[[ Excerpted text open ]]

This hike with Jim was the first after gaining that extra hour so ten o’clock seemed just a little different – a bit askew, a new world by just a little. It was also pleasantly different too because some of the Footloose Foray Dogs took time out from their busy schedules to join us on the trail. Luca and Rosella’s MAGIC and Louise’s POGO added a lot to our walk.
That’s Magic securing the perimeter and Pogo checking out the trail information sign.
The mountain did not disappoint with terrific vistas and many opportunities for Jim to share some insights with us on the trail. The shadows of autumn were sharp and quite wonderful whether tree or dog or hiker. Jim checked out some defoliated Coastal Live Oaks and wondered about Sudden Oak Death but then pointed out that many insects feed sometimes voraciously on our oak populations. The California oak worm moth has been active in this area of Marin and while the tree might appear dead or dying, oak moth damage is reversible and the healthy tree will bounce back. http://en.wikipedia.org/wiki/Phryganidia_californica The UC Davis site includes frass monitoring (oak worm caterpillar droppings) which Jim also talked about.
Toward the top of the first hill he spotted some tar weed and turkey mullein sustaining the butterflies and other insects in this less opulent time of the year. http://www.calflora.net/bloomingplants/doveweed.html and UC Davis comes through again with a great Tarweed entry:
What was that third low-growing plant in this group that seemed to be blooming blue?
We took a breather further up the hill by a large, spreading bay tree where Jim pointed out the many nooks and crannies providing shelter to birds, insects, and other passers by. He mentioned the great loss to the environment that occurs when one of these is cut down. It isn’t just a matter of planting another tree since it may take a century or much more to reproduce the size and structure of these heritage trees. Clear cutting of the forest as well as salvage logging take little account of these concepts. Here’s an interesting Native American site that comments on these issues:
A pause or should I say paws, the hands are interesting too.

[[ Excerpted text closed ]]
[[ Information supplied open ]]

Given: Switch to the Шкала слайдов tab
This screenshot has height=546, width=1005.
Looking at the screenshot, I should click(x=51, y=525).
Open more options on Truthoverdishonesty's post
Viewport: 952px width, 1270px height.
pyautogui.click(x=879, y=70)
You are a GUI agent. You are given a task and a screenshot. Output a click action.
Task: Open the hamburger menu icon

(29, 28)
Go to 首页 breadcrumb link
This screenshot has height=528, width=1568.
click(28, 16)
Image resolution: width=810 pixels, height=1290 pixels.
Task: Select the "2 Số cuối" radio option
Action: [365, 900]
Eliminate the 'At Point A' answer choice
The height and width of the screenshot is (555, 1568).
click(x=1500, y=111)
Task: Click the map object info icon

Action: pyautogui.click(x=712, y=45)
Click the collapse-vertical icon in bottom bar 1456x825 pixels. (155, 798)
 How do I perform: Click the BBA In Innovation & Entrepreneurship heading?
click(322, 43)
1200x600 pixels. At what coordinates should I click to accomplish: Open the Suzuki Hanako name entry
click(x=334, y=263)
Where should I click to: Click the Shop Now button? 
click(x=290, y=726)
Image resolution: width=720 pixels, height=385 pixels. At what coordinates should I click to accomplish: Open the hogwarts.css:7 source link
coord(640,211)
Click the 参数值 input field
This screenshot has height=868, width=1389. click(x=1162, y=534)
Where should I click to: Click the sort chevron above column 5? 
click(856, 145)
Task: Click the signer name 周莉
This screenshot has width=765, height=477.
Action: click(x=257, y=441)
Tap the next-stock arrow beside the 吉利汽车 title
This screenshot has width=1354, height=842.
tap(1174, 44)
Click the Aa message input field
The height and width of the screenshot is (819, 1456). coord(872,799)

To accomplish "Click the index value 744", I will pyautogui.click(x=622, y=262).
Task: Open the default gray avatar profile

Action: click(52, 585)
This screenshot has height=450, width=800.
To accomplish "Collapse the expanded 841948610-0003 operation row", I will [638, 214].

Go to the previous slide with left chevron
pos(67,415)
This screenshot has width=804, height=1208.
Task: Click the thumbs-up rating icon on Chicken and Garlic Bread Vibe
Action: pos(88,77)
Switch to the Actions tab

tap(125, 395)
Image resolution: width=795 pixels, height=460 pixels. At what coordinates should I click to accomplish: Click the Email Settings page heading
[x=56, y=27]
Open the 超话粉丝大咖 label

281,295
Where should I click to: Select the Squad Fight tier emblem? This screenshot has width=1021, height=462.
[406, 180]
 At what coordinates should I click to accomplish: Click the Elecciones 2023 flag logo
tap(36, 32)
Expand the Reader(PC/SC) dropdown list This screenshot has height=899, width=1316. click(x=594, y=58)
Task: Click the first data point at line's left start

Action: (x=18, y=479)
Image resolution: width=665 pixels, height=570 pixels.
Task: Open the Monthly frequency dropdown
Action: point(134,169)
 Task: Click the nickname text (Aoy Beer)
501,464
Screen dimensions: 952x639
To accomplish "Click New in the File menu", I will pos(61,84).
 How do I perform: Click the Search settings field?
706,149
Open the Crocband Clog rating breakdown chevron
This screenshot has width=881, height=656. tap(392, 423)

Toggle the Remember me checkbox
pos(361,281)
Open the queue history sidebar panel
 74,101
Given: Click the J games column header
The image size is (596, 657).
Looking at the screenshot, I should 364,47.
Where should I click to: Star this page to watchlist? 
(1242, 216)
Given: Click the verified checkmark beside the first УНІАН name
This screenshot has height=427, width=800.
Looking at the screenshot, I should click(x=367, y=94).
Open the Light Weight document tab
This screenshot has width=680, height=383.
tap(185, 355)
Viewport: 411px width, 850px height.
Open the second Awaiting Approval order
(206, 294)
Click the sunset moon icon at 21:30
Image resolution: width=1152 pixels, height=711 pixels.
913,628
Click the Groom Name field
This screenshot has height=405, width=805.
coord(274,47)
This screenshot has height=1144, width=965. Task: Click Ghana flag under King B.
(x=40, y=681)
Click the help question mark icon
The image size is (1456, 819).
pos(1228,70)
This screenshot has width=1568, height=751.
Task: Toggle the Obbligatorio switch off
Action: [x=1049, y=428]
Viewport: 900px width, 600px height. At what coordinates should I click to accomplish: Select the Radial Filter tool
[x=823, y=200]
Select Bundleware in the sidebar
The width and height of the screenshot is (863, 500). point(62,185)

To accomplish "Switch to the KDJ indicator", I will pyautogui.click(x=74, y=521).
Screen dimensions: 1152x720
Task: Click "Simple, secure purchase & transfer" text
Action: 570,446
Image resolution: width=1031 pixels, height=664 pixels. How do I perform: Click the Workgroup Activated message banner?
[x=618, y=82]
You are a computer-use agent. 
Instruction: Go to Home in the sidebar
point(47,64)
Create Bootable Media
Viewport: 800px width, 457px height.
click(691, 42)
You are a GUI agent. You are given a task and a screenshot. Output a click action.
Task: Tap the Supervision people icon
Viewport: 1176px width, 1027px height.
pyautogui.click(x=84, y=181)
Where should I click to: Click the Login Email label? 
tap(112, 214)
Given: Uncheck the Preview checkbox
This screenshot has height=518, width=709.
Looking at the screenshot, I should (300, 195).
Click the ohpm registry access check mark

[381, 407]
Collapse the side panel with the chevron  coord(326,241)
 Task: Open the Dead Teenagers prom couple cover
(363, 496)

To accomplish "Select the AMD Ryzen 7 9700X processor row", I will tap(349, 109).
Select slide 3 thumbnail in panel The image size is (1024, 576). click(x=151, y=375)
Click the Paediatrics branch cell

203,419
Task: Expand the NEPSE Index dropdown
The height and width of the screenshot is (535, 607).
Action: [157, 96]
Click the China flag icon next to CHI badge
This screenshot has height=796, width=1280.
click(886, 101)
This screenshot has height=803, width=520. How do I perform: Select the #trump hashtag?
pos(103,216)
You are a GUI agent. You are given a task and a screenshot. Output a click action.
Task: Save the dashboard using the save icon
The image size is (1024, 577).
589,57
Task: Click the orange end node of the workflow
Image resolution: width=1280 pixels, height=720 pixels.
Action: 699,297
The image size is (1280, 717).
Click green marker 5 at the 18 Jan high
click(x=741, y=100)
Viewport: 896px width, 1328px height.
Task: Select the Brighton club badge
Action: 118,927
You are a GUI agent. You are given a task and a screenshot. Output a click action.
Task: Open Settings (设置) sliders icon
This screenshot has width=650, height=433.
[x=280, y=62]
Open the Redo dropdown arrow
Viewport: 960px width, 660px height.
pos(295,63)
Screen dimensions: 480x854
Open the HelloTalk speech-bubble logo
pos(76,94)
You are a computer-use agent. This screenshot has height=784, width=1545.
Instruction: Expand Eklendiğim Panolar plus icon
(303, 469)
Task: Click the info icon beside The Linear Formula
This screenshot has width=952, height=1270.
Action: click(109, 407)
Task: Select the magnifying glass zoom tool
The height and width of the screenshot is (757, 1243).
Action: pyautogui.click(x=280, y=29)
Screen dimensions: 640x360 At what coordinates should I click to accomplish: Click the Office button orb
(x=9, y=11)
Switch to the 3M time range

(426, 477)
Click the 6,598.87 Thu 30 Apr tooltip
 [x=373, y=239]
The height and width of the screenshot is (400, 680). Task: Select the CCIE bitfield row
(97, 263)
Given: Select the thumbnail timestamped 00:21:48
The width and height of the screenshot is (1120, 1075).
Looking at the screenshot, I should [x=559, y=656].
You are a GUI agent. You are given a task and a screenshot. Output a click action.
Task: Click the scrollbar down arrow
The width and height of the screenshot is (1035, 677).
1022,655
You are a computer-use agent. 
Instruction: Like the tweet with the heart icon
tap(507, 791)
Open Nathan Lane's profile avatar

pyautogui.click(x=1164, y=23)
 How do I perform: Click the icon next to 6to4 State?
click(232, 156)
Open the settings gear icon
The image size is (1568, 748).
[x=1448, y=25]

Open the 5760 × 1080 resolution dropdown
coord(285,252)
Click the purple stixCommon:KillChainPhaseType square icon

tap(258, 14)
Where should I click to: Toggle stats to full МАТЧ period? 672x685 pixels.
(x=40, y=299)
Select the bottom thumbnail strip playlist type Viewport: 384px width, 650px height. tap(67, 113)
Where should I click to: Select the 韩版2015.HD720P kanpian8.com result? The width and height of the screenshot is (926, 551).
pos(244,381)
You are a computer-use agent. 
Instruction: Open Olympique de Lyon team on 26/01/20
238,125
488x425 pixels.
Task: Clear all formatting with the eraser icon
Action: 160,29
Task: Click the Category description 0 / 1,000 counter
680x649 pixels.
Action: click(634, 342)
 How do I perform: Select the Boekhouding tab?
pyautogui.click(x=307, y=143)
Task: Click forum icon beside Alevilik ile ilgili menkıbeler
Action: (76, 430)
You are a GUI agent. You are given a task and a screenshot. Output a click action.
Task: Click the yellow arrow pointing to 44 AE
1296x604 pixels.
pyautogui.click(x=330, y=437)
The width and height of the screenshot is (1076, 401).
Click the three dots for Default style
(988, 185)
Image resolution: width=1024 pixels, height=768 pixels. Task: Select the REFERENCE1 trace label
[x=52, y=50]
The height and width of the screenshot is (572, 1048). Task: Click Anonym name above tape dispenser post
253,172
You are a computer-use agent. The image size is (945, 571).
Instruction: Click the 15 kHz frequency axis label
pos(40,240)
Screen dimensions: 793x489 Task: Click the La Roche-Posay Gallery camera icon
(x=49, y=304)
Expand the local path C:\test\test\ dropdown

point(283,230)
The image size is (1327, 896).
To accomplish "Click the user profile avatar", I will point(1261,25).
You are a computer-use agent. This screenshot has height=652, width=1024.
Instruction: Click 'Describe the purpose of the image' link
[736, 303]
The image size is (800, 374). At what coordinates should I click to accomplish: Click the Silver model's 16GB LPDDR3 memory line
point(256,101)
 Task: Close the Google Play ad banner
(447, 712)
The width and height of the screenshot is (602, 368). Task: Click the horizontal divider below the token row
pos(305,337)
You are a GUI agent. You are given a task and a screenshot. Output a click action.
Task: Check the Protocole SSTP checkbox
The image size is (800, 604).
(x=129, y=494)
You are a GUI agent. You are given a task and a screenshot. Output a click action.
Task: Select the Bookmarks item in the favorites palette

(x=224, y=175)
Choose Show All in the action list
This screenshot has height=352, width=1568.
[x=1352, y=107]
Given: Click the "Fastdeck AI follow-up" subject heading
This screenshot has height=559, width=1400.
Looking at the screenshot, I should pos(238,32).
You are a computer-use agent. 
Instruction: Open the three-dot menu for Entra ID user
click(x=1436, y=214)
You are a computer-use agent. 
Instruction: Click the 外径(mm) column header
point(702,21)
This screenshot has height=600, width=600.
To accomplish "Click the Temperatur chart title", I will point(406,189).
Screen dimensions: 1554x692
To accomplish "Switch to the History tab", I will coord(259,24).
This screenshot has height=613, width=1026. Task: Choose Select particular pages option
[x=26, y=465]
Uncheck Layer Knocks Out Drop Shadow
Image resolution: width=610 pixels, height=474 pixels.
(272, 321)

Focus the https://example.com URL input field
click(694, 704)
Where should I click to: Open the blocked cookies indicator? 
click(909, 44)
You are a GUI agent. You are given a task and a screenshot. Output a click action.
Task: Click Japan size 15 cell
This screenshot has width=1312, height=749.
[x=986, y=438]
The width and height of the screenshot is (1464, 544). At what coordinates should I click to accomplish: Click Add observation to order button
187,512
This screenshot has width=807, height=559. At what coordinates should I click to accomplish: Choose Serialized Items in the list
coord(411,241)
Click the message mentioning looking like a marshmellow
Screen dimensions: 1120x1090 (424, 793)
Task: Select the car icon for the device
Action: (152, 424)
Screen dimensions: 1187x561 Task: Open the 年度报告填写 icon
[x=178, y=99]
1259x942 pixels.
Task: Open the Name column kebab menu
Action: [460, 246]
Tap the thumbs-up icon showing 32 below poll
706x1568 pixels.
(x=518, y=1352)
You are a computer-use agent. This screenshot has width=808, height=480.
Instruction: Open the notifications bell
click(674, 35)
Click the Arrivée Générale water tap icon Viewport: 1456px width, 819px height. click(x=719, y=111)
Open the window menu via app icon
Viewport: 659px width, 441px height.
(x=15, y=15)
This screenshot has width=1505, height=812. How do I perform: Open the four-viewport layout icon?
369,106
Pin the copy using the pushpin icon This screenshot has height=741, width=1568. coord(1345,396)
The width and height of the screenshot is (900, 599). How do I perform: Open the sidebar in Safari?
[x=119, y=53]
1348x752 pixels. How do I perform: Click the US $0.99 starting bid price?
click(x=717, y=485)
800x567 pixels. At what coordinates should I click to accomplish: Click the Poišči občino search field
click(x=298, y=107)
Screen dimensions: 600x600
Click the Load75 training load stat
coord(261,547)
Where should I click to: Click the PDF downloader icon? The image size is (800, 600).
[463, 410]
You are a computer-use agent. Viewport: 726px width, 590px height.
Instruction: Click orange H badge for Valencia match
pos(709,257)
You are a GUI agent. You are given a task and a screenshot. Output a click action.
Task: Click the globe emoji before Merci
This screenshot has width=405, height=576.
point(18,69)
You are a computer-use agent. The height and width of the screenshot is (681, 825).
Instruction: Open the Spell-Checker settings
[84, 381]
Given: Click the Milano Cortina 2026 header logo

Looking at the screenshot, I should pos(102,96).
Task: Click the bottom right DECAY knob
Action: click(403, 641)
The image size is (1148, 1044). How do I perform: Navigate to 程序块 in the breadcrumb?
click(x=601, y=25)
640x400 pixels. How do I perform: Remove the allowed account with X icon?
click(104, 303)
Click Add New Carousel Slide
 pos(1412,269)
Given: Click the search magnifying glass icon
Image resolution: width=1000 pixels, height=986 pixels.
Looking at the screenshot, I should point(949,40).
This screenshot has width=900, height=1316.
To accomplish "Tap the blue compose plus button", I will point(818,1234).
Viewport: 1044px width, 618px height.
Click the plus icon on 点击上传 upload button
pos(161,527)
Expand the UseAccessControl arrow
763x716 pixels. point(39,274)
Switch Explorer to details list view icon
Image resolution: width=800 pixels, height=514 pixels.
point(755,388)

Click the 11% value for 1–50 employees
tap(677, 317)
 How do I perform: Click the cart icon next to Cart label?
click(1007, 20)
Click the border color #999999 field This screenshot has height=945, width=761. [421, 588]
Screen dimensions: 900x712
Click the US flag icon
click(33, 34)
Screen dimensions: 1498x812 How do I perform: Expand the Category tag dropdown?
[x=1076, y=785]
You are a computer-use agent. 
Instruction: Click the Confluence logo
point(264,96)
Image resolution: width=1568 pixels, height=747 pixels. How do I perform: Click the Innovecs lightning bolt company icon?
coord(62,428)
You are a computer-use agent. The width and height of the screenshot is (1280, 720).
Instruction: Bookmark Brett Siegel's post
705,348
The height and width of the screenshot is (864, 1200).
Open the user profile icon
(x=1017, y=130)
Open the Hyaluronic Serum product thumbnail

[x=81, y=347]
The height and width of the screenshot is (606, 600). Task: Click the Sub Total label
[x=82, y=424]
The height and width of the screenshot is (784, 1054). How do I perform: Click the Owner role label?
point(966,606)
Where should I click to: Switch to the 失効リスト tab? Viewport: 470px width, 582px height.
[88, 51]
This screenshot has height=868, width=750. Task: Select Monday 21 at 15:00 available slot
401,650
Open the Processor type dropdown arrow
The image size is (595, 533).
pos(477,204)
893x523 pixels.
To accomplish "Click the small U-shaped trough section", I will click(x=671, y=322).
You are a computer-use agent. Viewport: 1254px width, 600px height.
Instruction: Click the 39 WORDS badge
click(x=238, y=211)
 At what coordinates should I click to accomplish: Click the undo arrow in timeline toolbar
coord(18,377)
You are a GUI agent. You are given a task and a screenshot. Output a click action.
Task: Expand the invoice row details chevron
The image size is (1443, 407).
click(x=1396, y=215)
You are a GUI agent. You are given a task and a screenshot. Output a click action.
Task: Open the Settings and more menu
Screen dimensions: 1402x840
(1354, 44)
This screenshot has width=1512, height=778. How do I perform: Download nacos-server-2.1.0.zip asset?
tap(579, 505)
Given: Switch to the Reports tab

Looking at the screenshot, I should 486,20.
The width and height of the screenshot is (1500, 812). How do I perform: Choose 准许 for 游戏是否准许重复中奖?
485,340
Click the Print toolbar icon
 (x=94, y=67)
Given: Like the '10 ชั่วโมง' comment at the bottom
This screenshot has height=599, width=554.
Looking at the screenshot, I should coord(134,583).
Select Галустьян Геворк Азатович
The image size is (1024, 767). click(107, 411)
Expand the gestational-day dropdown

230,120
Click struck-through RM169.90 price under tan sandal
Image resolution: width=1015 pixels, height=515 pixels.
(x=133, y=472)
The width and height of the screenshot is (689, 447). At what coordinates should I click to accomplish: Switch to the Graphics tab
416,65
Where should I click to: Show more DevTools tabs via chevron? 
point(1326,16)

[[ Information supplied closed ]]

- **Work instruction 1**
Translate this sentence from the hike account above into Spanish: "The mountain did not disappoint with terrific vistas and many opportunities for Jim to share some insights with us on the trail."
- **Work instruction 2**
Reproduce the part of the hike account above from the words "This hike with" up to and including the words "trail information sign.", without any changes.

- **Problem solution 1**
La montaña no decepcionó, con vistas magníficas y muchas oportunidades para que Jim compartiera con nosotros algunas observaciones en el sendero.

- **Problem solution 2**
This hike with Jim was the first after gaining that extra hour so ten o’clock seemed just a little different – a bit askew, a new world by just a little. It was also pleasantly different too because some of the Footloose Foray Dogs took time out from their busy schedules to join us on the trail. Luca and Rosella’s MAGIC and Louise’s POGO added a lot to our walk.
That’s Magic securing the perimeter and Pogo checking out the trail information sign.